During the 20th century Austrian wine became a high-volume bulk wine business. The early 1980s saw large yields of wines that were light and acidic, and not very good. Wine brokers discovered that these wines could be made sale-able by the addition of a small amount of diethylene glycol, more commonly found in antifreeze, which imparted sweetness and body to the wine. The adulteration was difficult to detect chemically — the 'antifreeze scandal' broke when a broker claimed the cost of the chemical on his tax return. Although the amounts of glycol were minimal, and only a few middlemen were involved, exports collapsed and some countries banned Austrian wine entirely. The antifreeze jokes persist, but the scandal actually saved the industry in Austria. Strict new regulations restricted yields, producers moved towards more red wine and a dry style of white wine, and the middlemen went away, forcing producers to sell direct and encouraging the expression of local terroir. There was a massive change in the culture of wine production in Austria towards an emphasis on quality, as opposed to the low standards that permitted the scandal to happen in the first place.
The Austrian Wine Marketing Board was created in 1986 as a response to the scandal, and Austria's membership of the European Union prompted further revisions of her wine laws, notably the DAC system of geographical appellations launched in 2002. Today Austria is around 18th in the list of wine producing countries, and the wines are now world-class in quality.
The Goddess and JD provided the wines, all purchased at K & L Wines in Hollywood. During the tasting, we paired the wines with hard and soft cheeses, soft French bread and various olive oils and vinegars. After the tasting, dinner consisted of a modest green salad with EVOO and Cabernet Sauvignon vinegar, a rich Austrian noodle dish filled with ham and cheesy goodness, topped off with utterly sinful sacher torte cookies, all made by the busy JD!
The wines, in order of tasting:
NV Weingut Allram Riesling Sekt - $19.99- A traditionally-made sparkling Riesling (methode champenoise), this wine started us with delicate bubbles, pineapple and stone fruit in the nose and a slightly petroleum note on the palate along with nice minerality and a slight pithiness at the finish. A delightful way to start the evening!
2011 Prieler "Seeberg" Pinot Blanc - $16.99 - Clear and almost colorless, the nose showed tropical fruits - tangerine, guava - all slightly muted. On the palate, lemon, grapefruit, salinity, green pepper, and something 'mushy and green' provided an interesting and tasty wine.
2012 Salomon Undhof Hochterrassen Grüner Veltliner - $13.99 - Clear and colorless with a rich yeasty nose. Shawn said he smelled 'cat pee', but the rest of us thought not. There was that typically herbaceous quality - Barbara smelled thyme. On the palate, lemon, herbs and a bit of petrol made for an acceptable wine.
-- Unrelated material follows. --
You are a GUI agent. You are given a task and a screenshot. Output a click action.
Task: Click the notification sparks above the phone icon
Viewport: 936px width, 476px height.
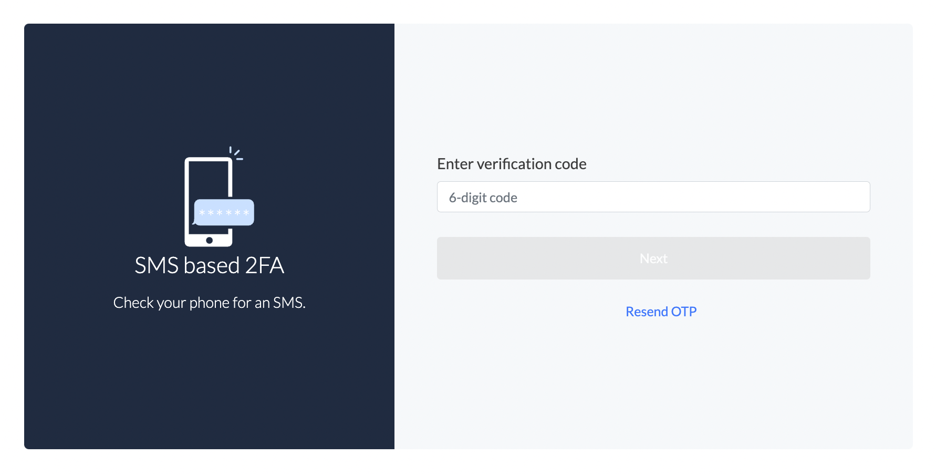point(237,152)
2011 Gritsch 1000 Eimerberg Riesling Federspiel Wachau - $18.99 – Previously $29 - This was one of the evening's favorites! Great intensity with rich notes of petrol, apples, stone fruit texture and a finish with a hint of orange marmalade. Some subtle smokiness and mint on the finish made for a tasty treat.
2011 Markowitsch Blaufränkisch - $19.99 - Deep red in color with aromas of black pepper, plums, coffee, and black currants. Red fruit flavors with medium tannins. Ripe black cherries and ground black pepper come out in full force on the palate. Lovely, food-friendly acidity on the finish. Yum!
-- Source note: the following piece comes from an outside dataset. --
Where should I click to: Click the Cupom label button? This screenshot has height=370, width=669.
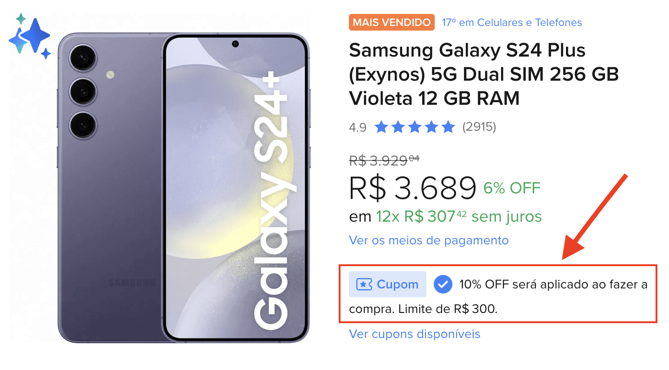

2010 Winzerkeller Andau Zweigelt Burgenland - $12.99 - Medium red color, with a nose that stinky - in a good way! Dried raspberry and chocolate on the nose. Herbal notes at the edges, with a firm finish of dark chocolate. We knew this was going to be a great pairing for dinner, and it was!
The wines just kept getting better the longer they were open, not that there was much left to revisit once we had finished dinner.
Thanks to all the Wineaux, especially Michelle with her great knowledge of Austrian wines!
Next month...hmmm...maybe wines of the Languedoc? I'm thinking Crémant! Cheers!